Die erste Single "Love Who Loves You Back" ist so ein Stampfer, ebenso wie "Kings And Queens Of Suburbia", das klingt wie eine unheilvolle Mischung aus Duran Durans "Wild Boys" und Tears for Fears "Shout". Dummerweise ist die Version der vier Magdeburger kein Hit.

Das Verzweifelte der Pubertät schimmert noch durch

Tiefpunkt des Album ist aber "Girl Got A Gun", das jetzt schon Jennifer Lopez' "Booty" den Platz für den dämlichsten Refrain des Jahres streitig macht: "Girl got a gun girl got a gun gun gun, girl got a gun, girl got a gun bang bang." Dafür hätte man der deutschen Sprache nicht den Rücken kehren müssen.

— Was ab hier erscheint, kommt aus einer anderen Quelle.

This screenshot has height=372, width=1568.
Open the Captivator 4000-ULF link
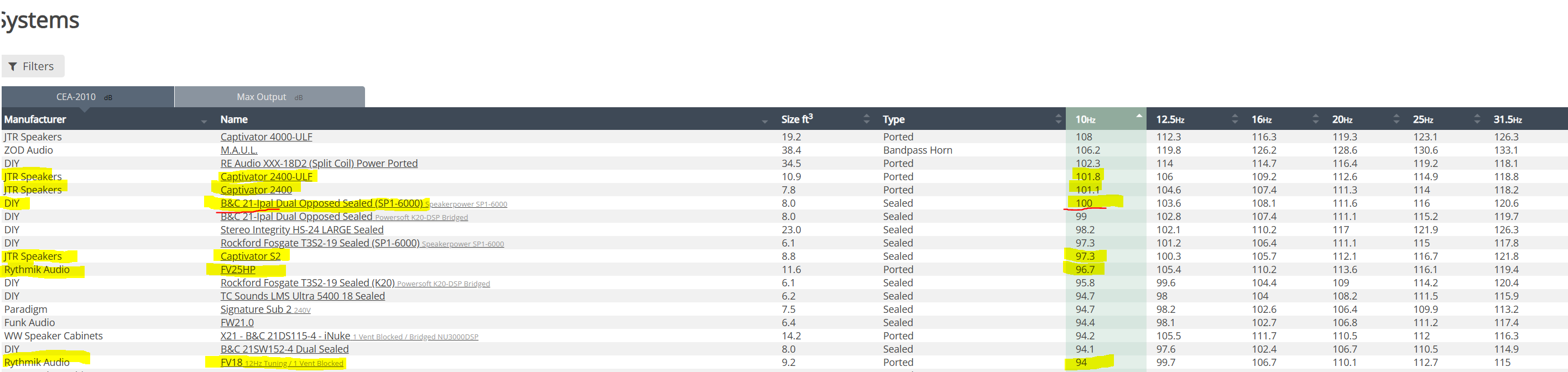(266, 137)
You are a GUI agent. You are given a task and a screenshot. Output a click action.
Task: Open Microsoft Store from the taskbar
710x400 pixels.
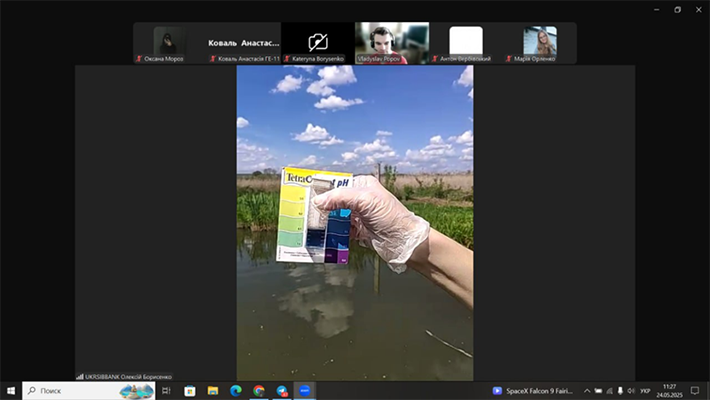[x=190, y=390]
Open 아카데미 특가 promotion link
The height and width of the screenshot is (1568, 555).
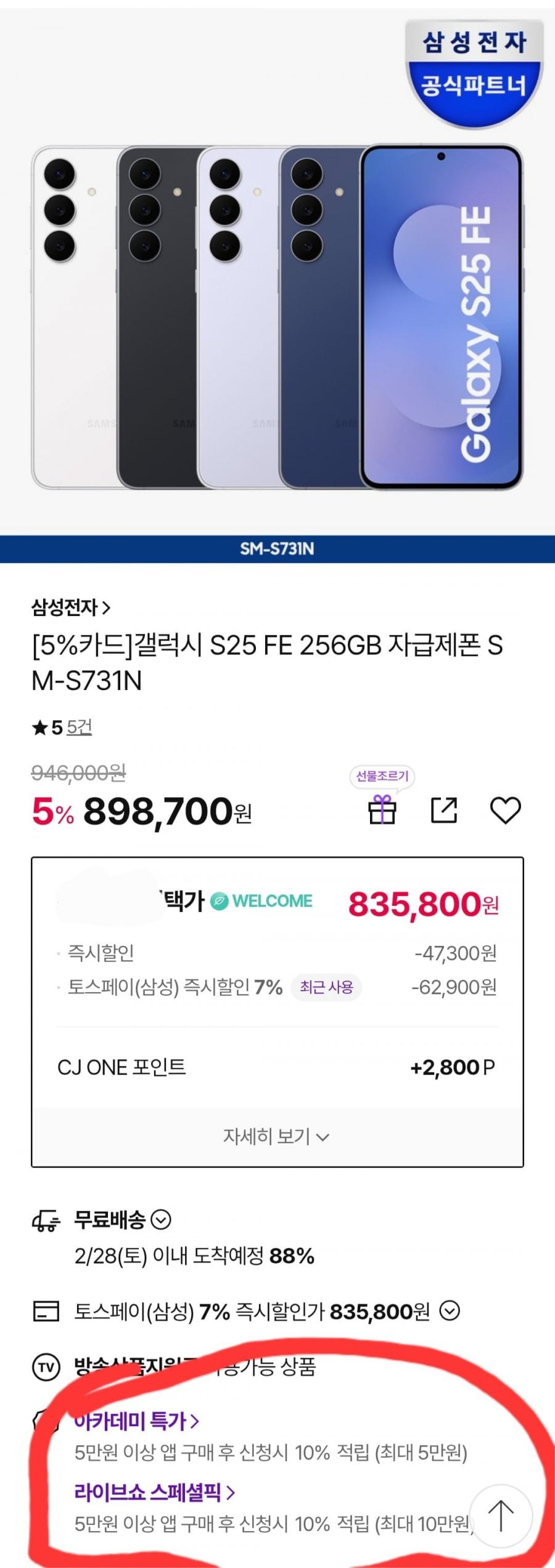point(136,1421)
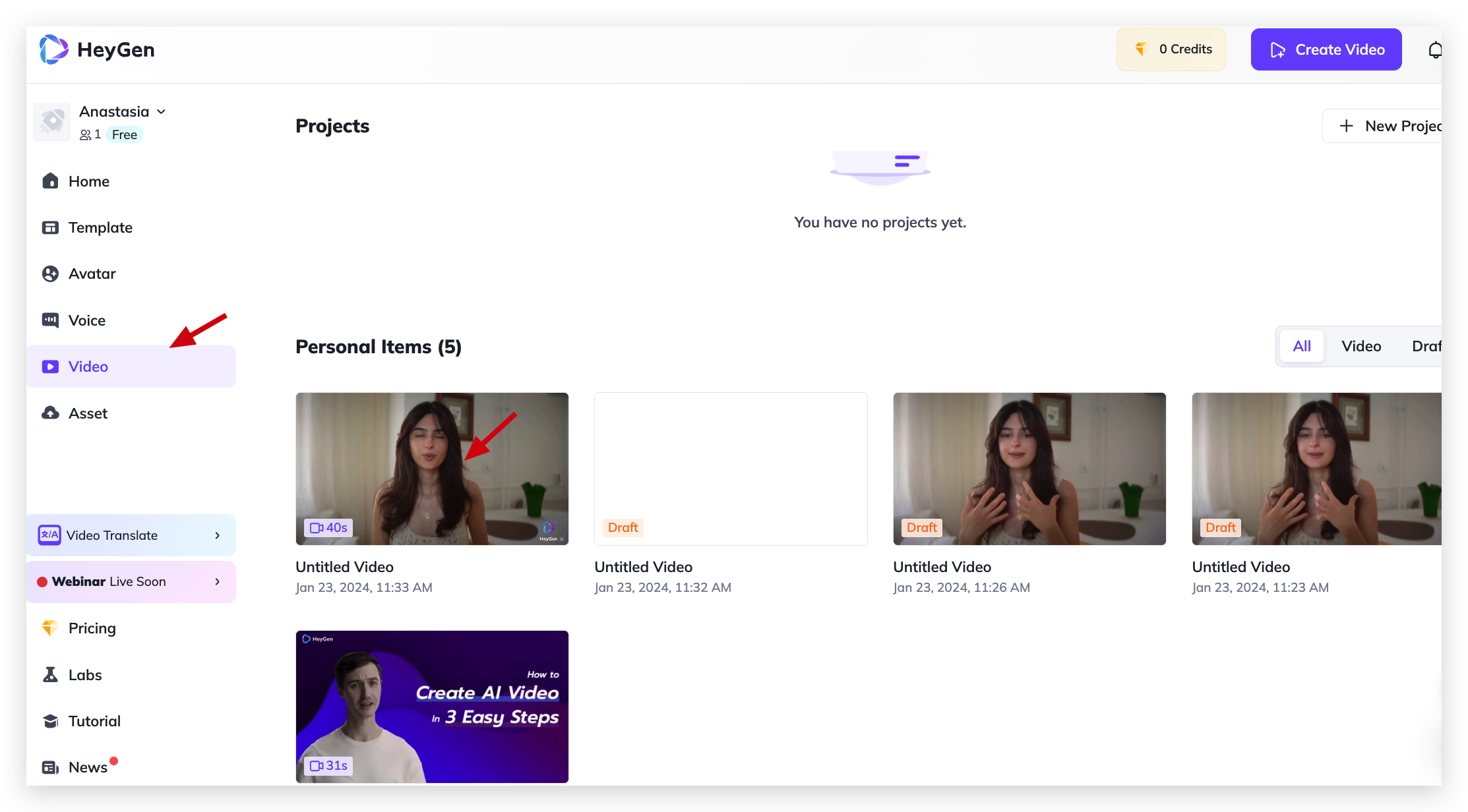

Zu dem spannungsarmen Techno-Rock, der das Album dominiert, gibt es eine Handvoll Balladen, die zeigen, dass Tokio Hotel nicht so erwachsen sind, wie sie sich offenbar fühlen. In "Run, Run, Run" wimmert Kaulitz herzzerreißend zum Piano, "Invaded" trieft vor Pathos. Das Video dazu kann nur so aussehen: Bill mit ausgestreckten Armen auf einem Berggipfel, Bill in Fötusstellung in einem zerwühlten Kingsize-Bett, Bill starrt bewegungslos in einer tanzenden Menge direkt in die Kamera.

In diesen Momenten schimmert in seiner Stimme noch immer das Verzweifelte der Pubertät durch. Das Problem ist nur: Im Gegensatz zu Tokio Hotel sind die Teenager von damals erwachsen geworden.

Dieses Lied muss auf mein nächstes Mixtape drauf: "Girl Got A Gun". Dämlich, aber leider ein Ohrwurm.

Wenn das Album ein Selfie wäre ... Hätten die Kaulitz-Brüder ein 24-Fototeam gebucht. Die nach acht Stunden Shooting dafür sorgen, dass es wie ein Smartphone-Schnappschuss aussieht.

Wo hört man das Album am besten? Auf der anderen Seite einer schalldichten Kabine.